On this week’s episode of Wandering Monster, John, Lemons, and I discuss medical monsters – a topic that has perhaps never been more relevant to the three of us for reasons I don’t need to go into here (not to mention this whole “pandemic” thing that I’ve heard might be going on). Make sure to check it out, as it’s a doozy of an episode!
Not to toot my own horn, but one of the things that makes it a doozy is my selection for monster of the week: Josef Heiter, the perverse sadist (and talented surgeon!) at the dark heart of the infamous Dutch film The Human Centipede (First Sequence).

NOTE: MASSIVE CONTENT WARNING AND SPOILERS.
Now, for the uninitiated, The Human Centipede is one of those films (alongside such delights as 1978’s Faces of Death, 1980’s Cannibal Holocaust, and even slightly tamer fare such as 1976’s Blood Sucking Freaks) that lives in the dark, twilit world of transgressive horror. In transgressive horror, the emphasis is often less on artistry than on attempts to elicit shock, outrage, and genuine revulsion. While all horror is, by its very nature, transgressive to some extent, the category of horror to which Human Centipede belongs places its primary emphasis on deliberately crossing lines and violating taboos, the better to induce a shocked state in the viewer or reader. Good transgressive horror can then use this shock-state to illuminate an existential question (and, often, to subsequently provide a nihilistic answer). Bad transgressive horror – which might seem to outside observers like a redundancy – resorts to mere oppositional-defiance shock-for-shock’s-sake. I will leave it to those brave enough to sit through it to determine which of these camps Tom Six’s little medical freak-show falls into.

In Human Centipede, perverse German surgeon Josef Heiter (played by Dieter Laser) devises an experiment which he performs on a trio of hapless tourists by stitching them together, mouth-to-anus, to form a “human centipede” with “one digestive tract.” (Yes, you read that right.) This charming little film dropped in 2009, which if you’ll recall was in the very early age of social media (how time flies!). As a result, word-of-mouth was still a powerful marketing tool, and The Human Centipede did not need much help in that department. I first heard whispers of it from a co-worker and, after I had subjected myself to the film (which is a tough watch, I’m not going to lie), immediately proceeded to spread those whispers myself.
My experience with Human Centipede reminded me of similar experiences I’ve had with transgressive art; hearing murmurs of something unspeakable, learning that said unspeakable thing actually exists, subjecting myself to it, and then spreading the word. It’s a lot like the journey I went on with the Marquis de Sade’s 120 Days of Sodom, or aforementioned films like Faces of Death. The rumors, the whispers, the dread and anticipation – all are part of the experience of transgressive horror, which is (perhaps more than even other genres of horror) only something that can be fully enjoyed when it is shared.

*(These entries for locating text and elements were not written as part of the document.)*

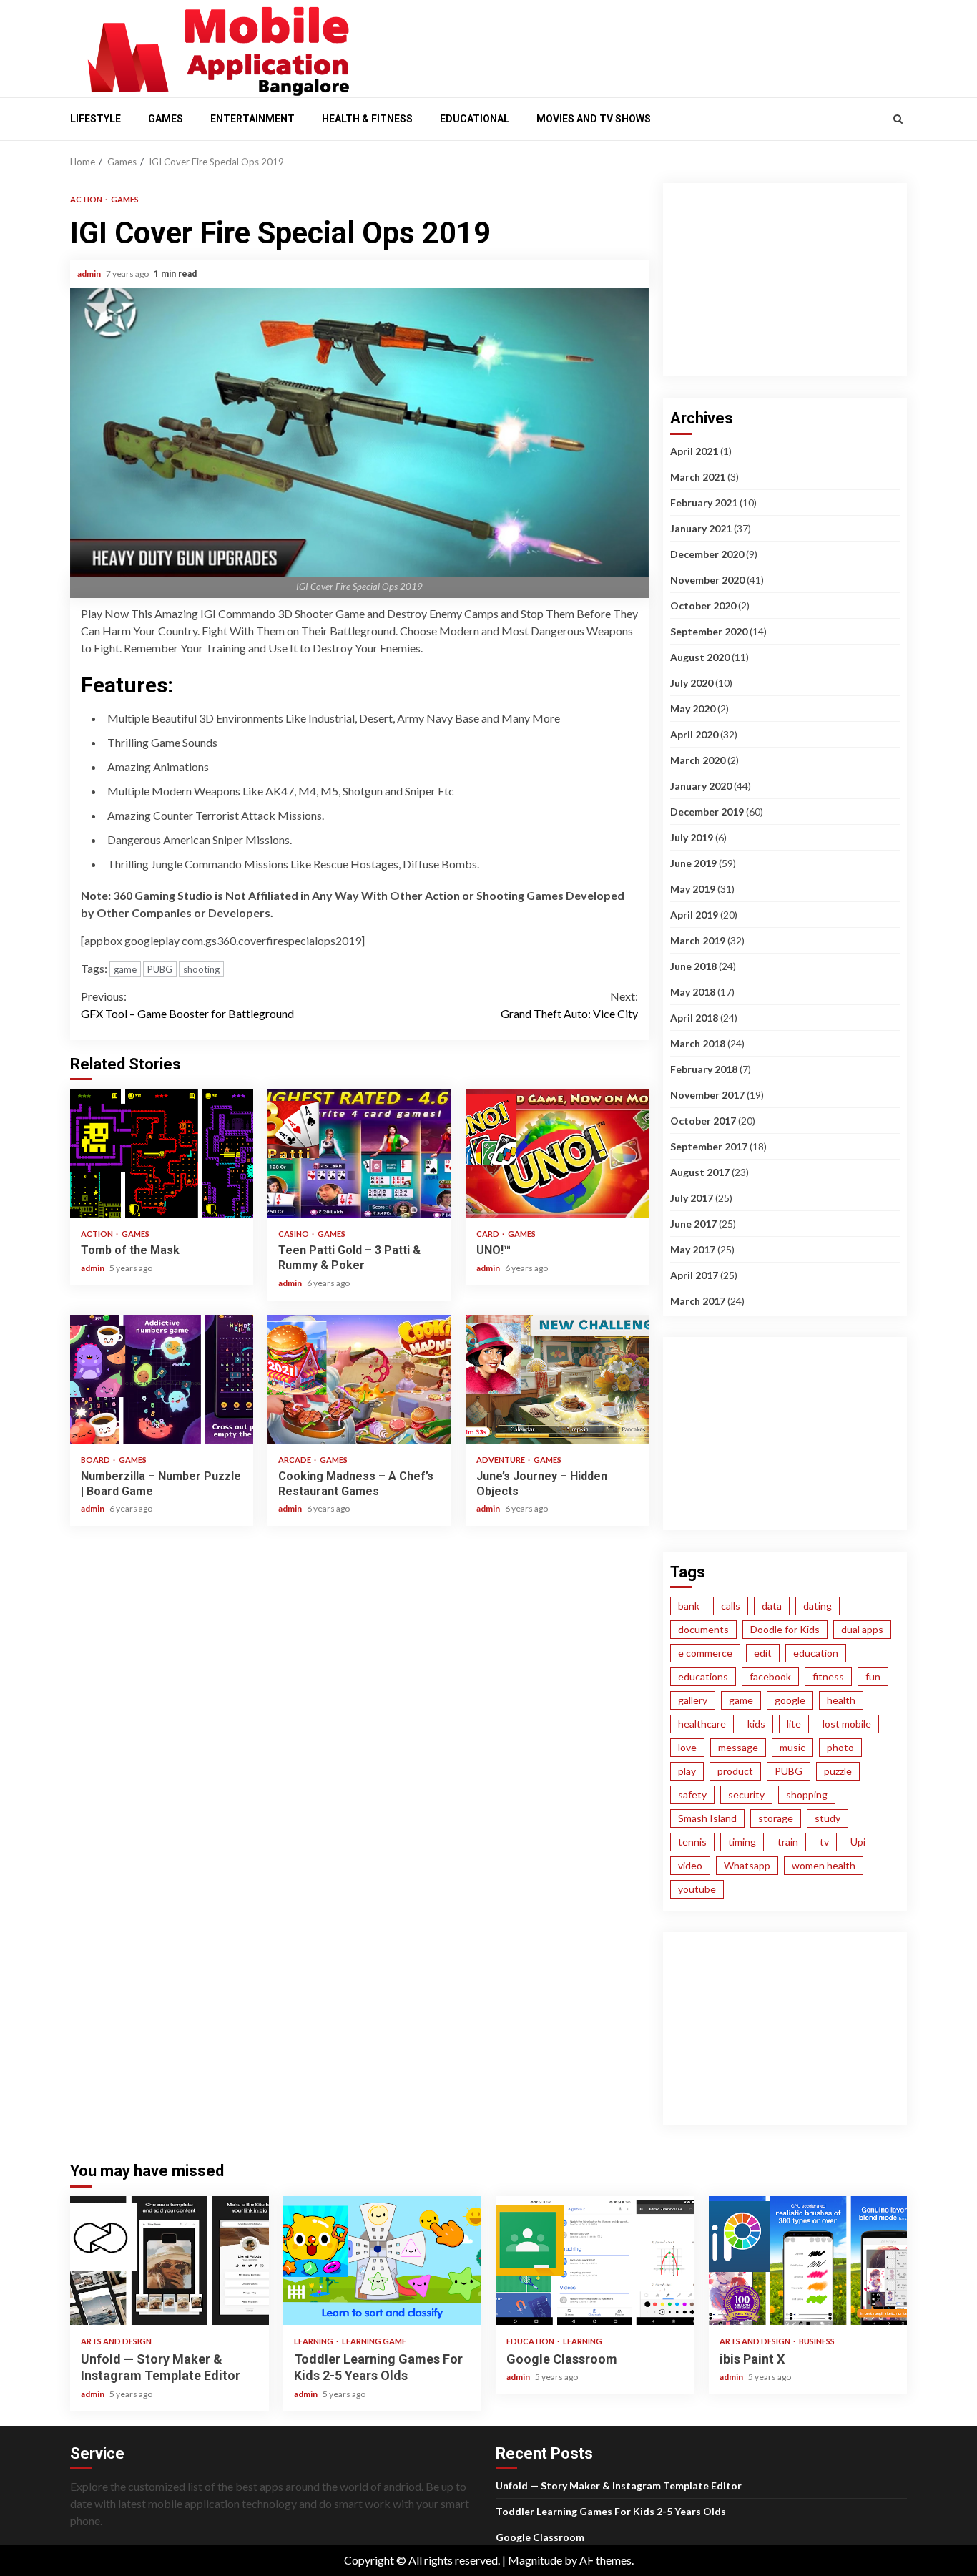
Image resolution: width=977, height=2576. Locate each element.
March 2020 (697, 760)
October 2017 (703, 1121)
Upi (857, 1842)
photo (840, 1747)
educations (703, 1676)
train (787, 1842)
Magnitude (535, 2560)
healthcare (702, 1724)
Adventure (501, 1460)
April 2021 (694, 451)
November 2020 (707, 580)
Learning (314, 2341)
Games (165, 118)
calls (730, 1606)
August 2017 (700, 1172)
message (738, 1747)
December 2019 (707, 811)
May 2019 (692, 889)
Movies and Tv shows (593, 118)
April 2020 (694, 734)
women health (823, 1865)
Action (87, 199)
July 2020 (691, 683)
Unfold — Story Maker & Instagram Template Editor (169, 2260)
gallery (692, 1700)
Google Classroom (595, 2260)
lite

Or, thought of another way, inflicted upon one’s dear friends like a malign prank.
The “punchline,” if one wants to think of it that way, of The Human Centipede should be obvious: you never want to be part of a human centipede, but if you are, you really don’t want to be the third segment. I’m a pretty tough customer, but when writer/director Tom Six treats us to the first bowel movement that the “centipede” engages in, hanging on to one’s lunch becomes a challenge. Sure, I’ve seen “two girls one cup” (for the love of Lucifer, if you don’t know what that is do not Google it), but Human Centipede actually has some dark artistry to it, which makes the transgression of coprophagia all the more upsetting.

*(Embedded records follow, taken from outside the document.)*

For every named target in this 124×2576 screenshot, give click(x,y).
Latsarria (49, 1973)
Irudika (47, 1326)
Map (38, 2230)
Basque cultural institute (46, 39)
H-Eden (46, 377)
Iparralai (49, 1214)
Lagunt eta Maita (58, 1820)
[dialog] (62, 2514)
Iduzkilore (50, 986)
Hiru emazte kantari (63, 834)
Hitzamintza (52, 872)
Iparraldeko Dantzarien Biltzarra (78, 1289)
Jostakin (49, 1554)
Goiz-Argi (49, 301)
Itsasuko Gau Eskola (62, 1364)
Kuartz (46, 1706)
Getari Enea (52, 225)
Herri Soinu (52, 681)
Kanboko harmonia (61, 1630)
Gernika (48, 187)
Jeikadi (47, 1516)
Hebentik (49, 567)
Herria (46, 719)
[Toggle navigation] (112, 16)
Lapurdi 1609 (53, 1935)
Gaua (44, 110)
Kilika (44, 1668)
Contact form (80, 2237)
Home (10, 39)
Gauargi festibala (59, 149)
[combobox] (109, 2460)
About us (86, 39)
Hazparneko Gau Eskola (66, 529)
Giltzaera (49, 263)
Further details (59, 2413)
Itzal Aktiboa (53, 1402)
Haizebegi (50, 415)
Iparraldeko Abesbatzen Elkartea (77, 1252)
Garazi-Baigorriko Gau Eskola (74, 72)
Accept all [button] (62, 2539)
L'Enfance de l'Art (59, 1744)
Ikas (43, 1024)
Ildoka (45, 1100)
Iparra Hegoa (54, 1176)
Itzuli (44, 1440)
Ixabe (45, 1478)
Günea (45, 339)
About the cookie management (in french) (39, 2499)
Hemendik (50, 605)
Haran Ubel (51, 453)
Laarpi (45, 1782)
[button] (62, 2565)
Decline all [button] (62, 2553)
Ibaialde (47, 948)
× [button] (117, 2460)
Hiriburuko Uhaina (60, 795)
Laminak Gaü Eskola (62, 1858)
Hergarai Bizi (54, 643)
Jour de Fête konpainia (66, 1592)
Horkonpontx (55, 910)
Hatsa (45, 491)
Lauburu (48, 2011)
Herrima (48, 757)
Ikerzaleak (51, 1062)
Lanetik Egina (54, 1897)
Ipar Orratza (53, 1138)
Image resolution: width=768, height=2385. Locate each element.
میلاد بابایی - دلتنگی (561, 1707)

The proliferation of social media and a generally more jaded, outrage-weary public have made it much more difficult to sneak a sleeper transgressive film like The Human Centipede under the radar, where it can work its black magick via the primal mechanism of whispered word-of-mouth. That might stand as a loss for the horror junkies dedicated (some would say addicted) to the genre’s most hardcore offerings, but I also think that it has removed what amounts to a cheap trick from the arsenal of horror. Fare that transgresses in a more subtle, intelligent way could bloom and flourish in the space opened up by this change. Time – and the creativity and perversity of horror creators – will tell.